» **Task prompt**
Count the lines in the material below that contain the string "Where", with uppercase and lowercase treated as different. Reply with the number only.

» **Dataset entries**
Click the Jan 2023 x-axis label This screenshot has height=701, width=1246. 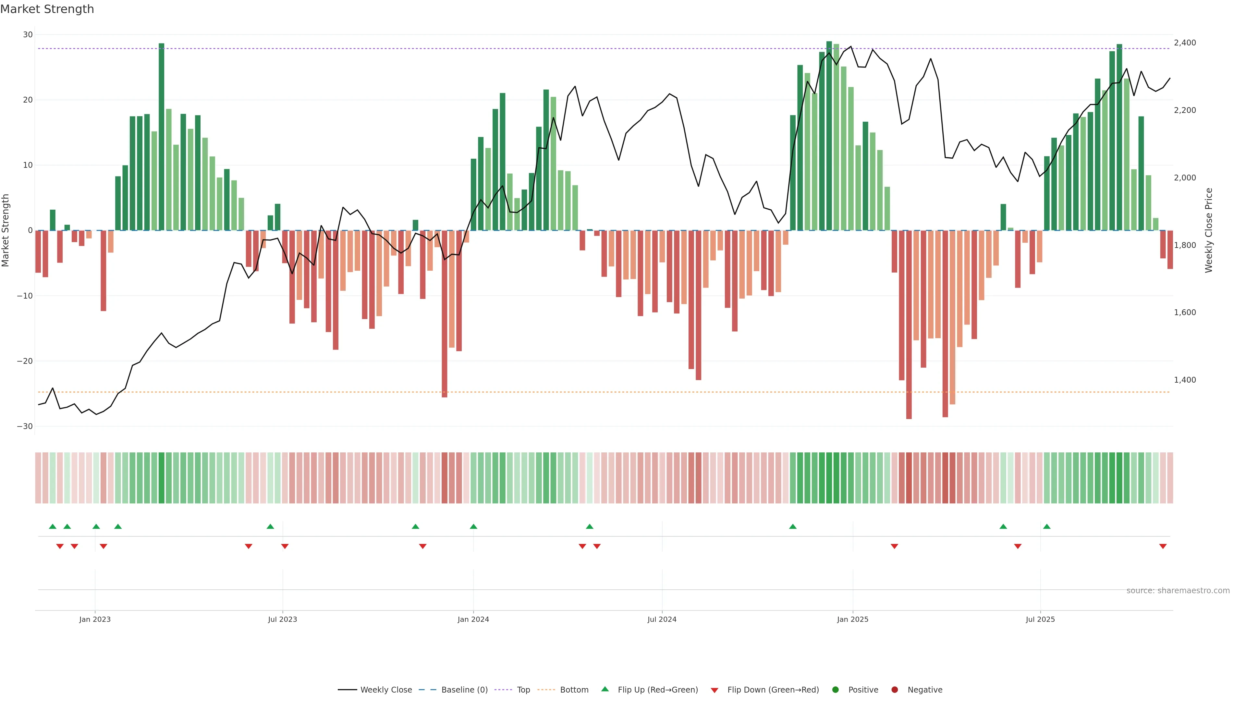95,619
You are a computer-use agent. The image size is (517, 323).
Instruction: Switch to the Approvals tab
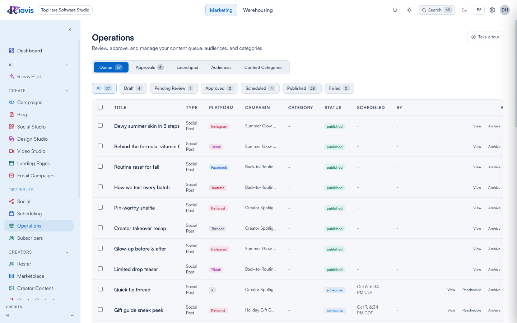click(x=149, y=67)
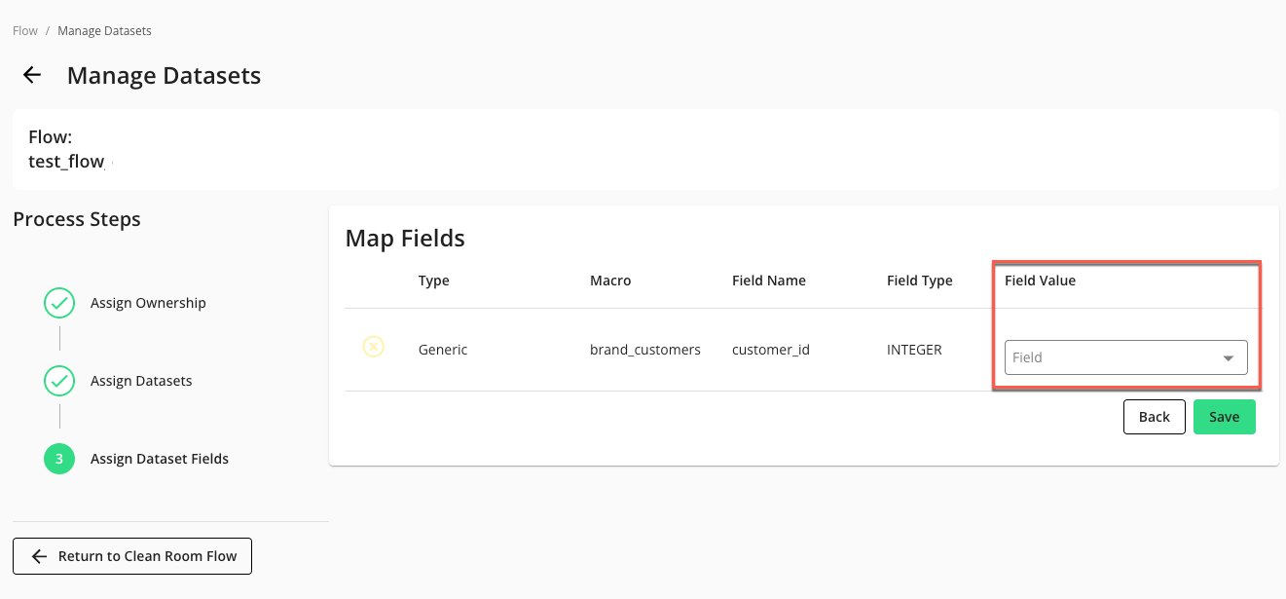The height and width of the screenshot is (599, 1286).
Task: Follow the Flow breadcrumb link
Action: pyautogui.click(x=24, y=30)
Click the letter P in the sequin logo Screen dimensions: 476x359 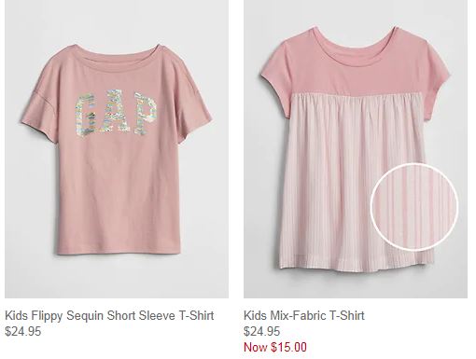(145, 113)
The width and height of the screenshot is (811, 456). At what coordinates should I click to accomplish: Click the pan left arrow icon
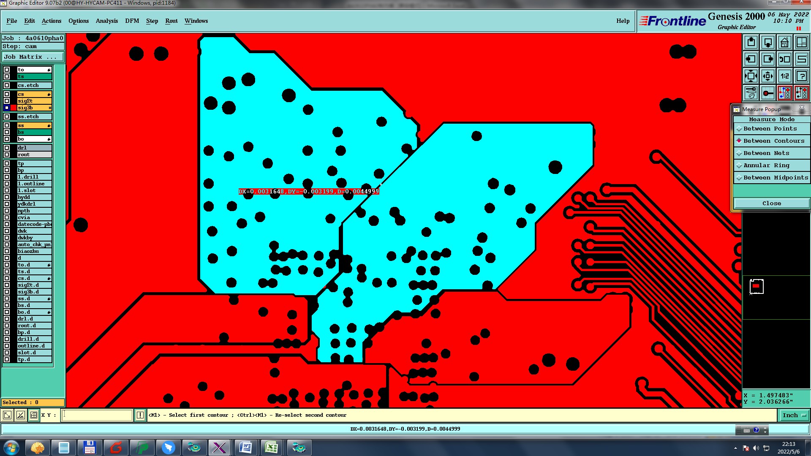click(751, 59)
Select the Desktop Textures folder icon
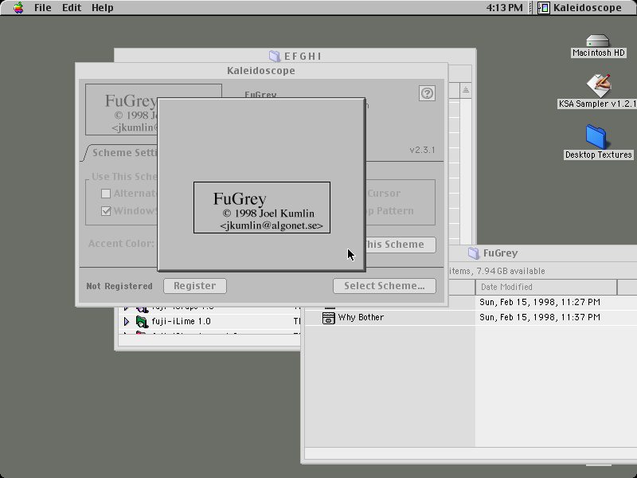Screen dimensions: 637x478 (596, 137)
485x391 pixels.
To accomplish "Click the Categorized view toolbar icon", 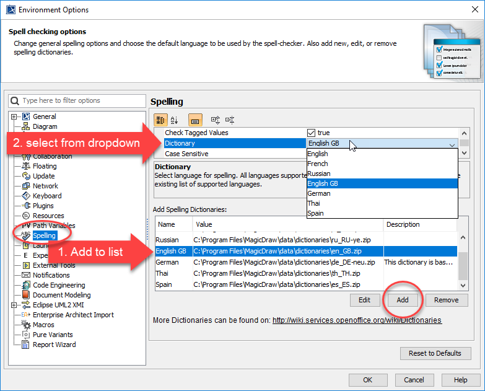I will click(x=160, y=120).
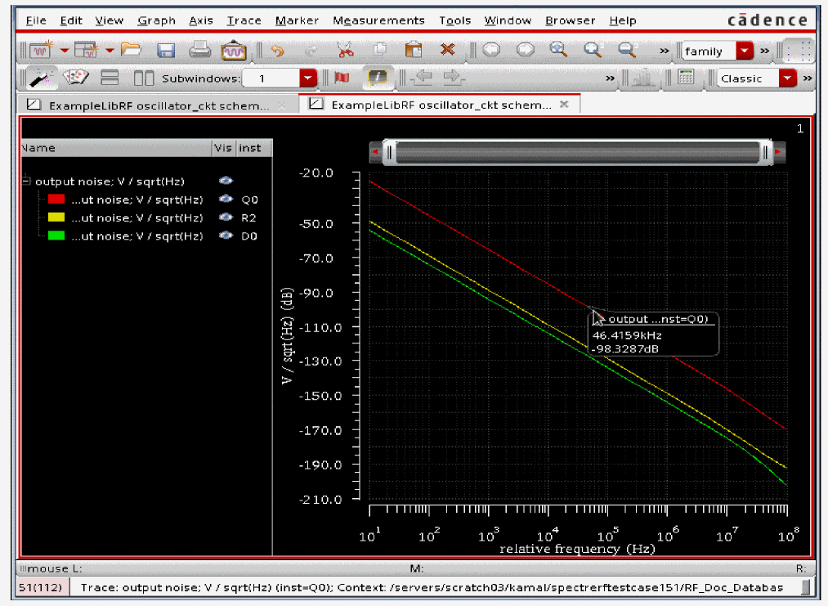Open the Measurements menu

coord(378,20)
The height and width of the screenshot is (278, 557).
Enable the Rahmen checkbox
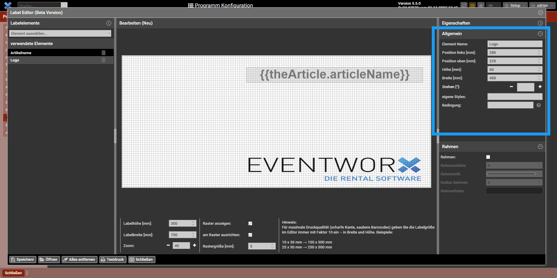(x=488, y=157)
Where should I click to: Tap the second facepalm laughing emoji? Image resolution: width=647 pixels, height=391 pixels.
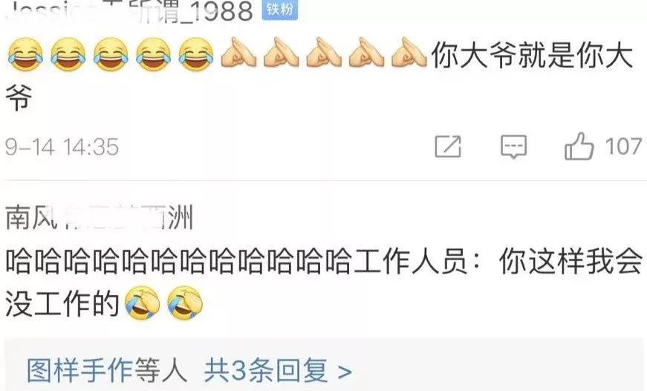[185, 303]
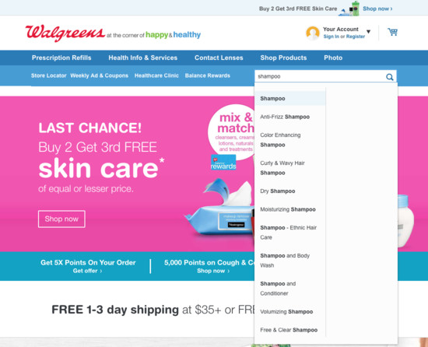The width and height of the screenshot is (428, 347).
Task: Open Prescription Refills menu
Action: [x=61, y=58]
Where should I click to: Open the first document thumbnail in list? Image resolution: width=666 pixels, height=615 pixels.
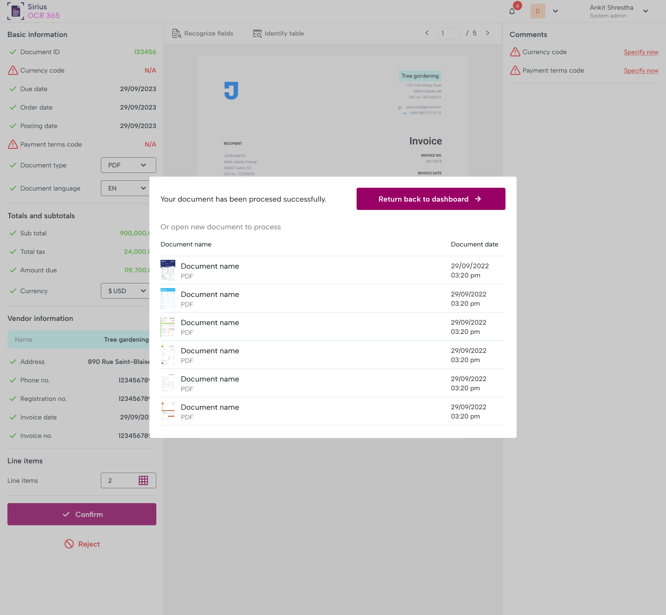pyautogui.click(x=167, y=271)
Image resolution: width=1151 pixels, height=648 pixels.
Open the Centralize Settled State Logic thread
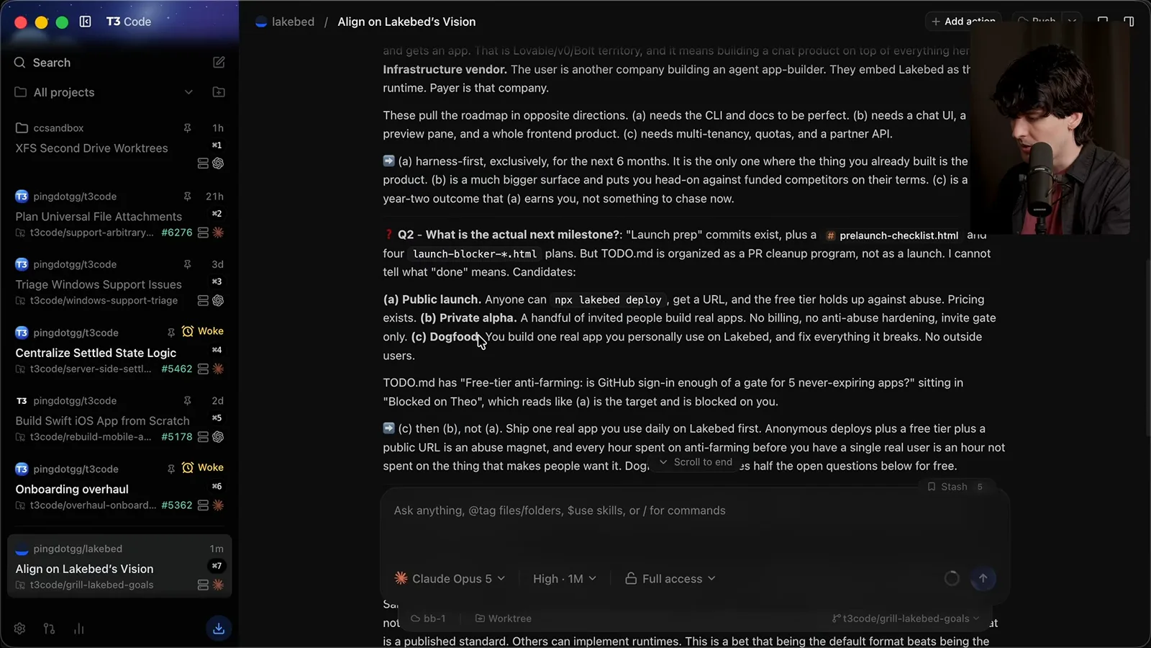[96, 353]
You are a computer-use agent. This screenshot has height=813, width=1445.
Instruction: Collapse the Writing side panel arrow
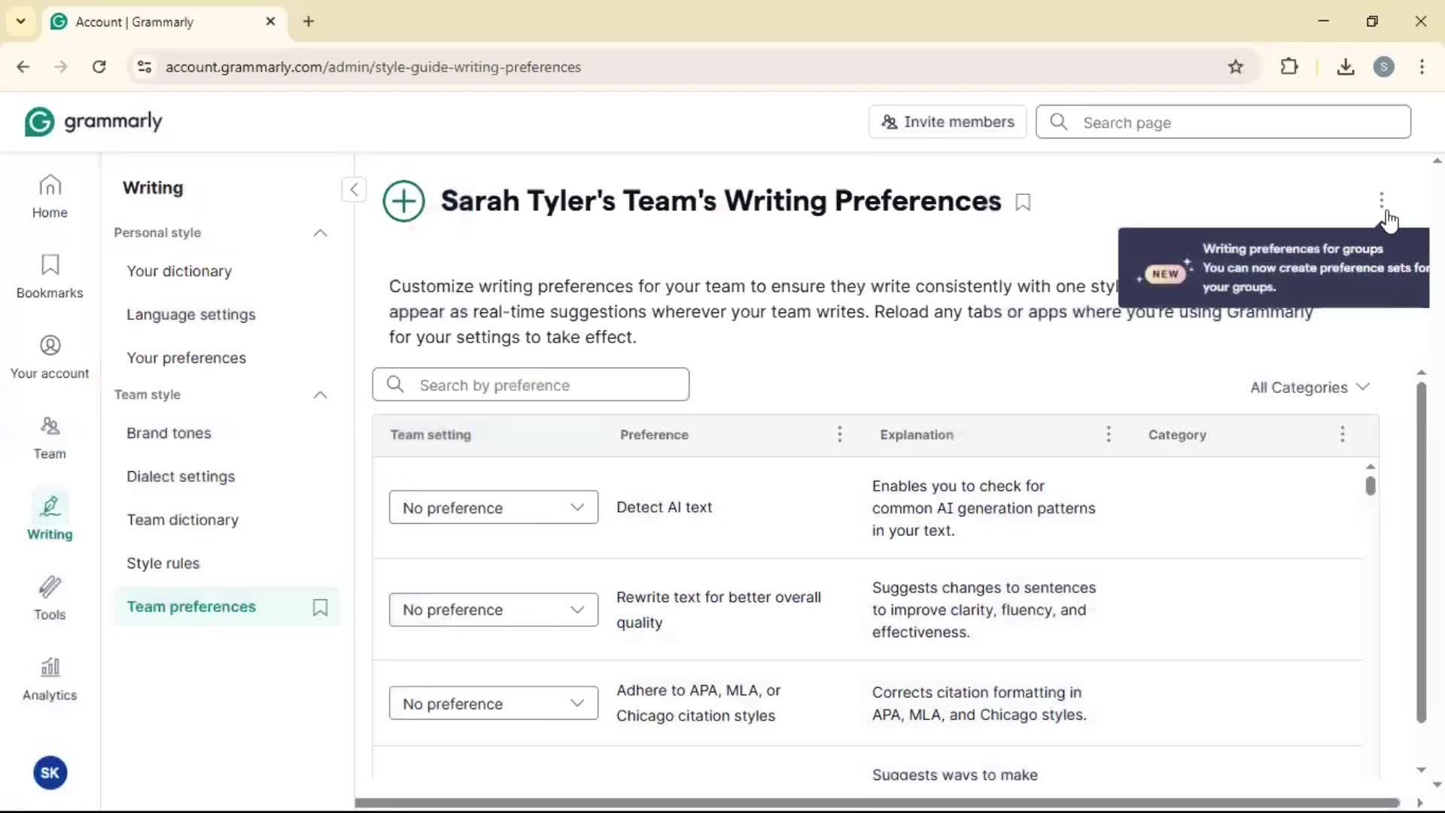tap(354, 189)

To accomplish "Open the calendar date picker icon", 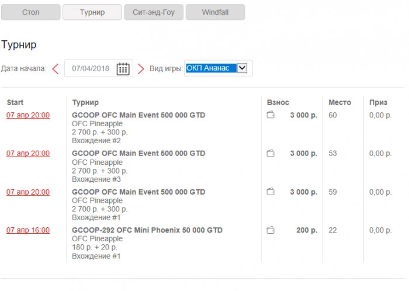I will 123,69.
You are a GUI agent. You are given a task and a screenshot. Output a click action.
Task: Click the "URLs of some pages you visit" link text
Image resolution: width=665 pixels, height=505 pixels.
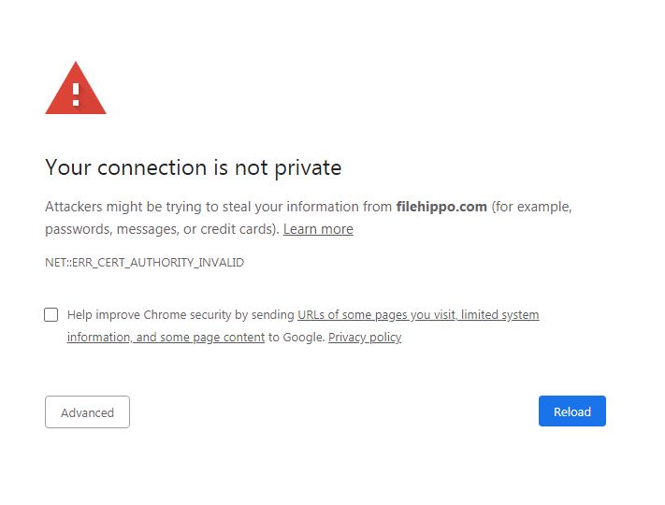(376, 315)
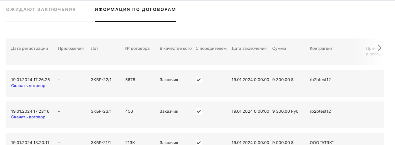Screen dimensions: 395x145
Task: Click the Приложения column header
Action: [71, 49]
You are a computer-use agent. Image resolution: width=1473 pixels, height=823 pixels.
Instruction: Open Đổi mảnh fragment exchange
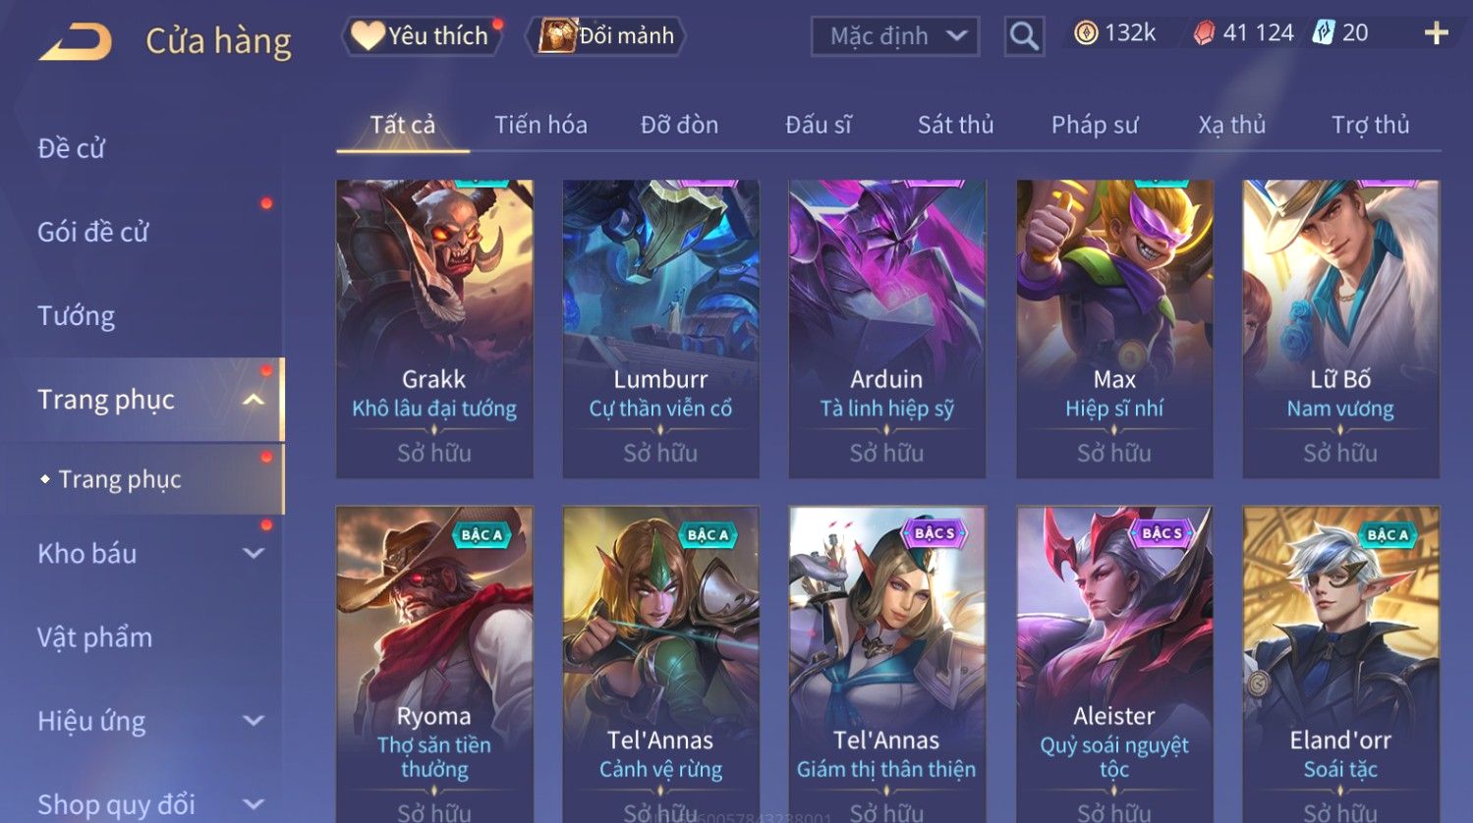click(608, 36)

» **Solved exercise**
2